Ada berbagai cara Allah menyampaikan wahyu kepada para nabi. Pertama, melalui suara lonceng keras yang disebut dalam hadits shahih, yang menurut sebagian ulama adalah getaran sayap Jibril untuk memusatkan perhatian Nabi pada wahyu. 

Kedua, dengan meniupkan wahyu ke dalam hati Nabi, seperti disebutkan dalam hadits bahwa Ruhul Qudus membisikkan dalam hatinya. 

Ketiga, Jibril datang dalam wujud manusia dan berbicara langsung dengan Nabi, yang dianggap cara paling ringan. 
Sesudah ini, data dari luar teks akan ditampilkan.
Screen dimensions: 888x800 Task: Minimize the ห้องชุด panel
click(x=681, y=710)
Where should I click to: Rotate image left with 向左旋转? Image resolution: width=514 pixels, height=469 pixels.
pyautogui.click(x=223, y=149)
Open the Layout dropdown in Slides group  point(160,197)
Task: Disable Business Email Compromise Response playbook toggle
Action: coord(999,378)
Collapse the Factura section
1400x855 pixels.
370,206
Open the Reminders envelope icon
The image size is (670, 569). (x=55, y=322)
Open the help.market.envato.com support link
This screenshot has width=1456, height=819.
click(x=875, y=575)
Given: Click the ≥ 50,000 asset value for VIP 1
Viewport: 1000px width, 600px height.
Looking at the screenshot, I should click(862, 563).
Keempat, wahyu turun saat Nabi tidur, seperti yang dikaitkan dengan surat Al-Kautsar. 

Kelima, Allah berbicara langsung kepada Nabi, baik saat sadar seperti dalam peristiwa Isra’ Mi’raj maupun dalam mimpi, sebagaimana disebut dalam hadits tentang Al-Mala’ul A‘la. Sebagian ulama memasukkan akhir Surah Al-Baqarah, sebagian Surah Adh-Dhuha, dan Surah Alam Nasyrah dalam kategori wahyu langsung tanpa perantara Jibril. 

Hadits lain menyebutkan dialog Nabi dengan Allah mengenai keistimewaan Ibrahim dan Musa, yang dijawab dengan pengingat atas nikmat-nikmat yang diberikan kepada Nabi Muhammad.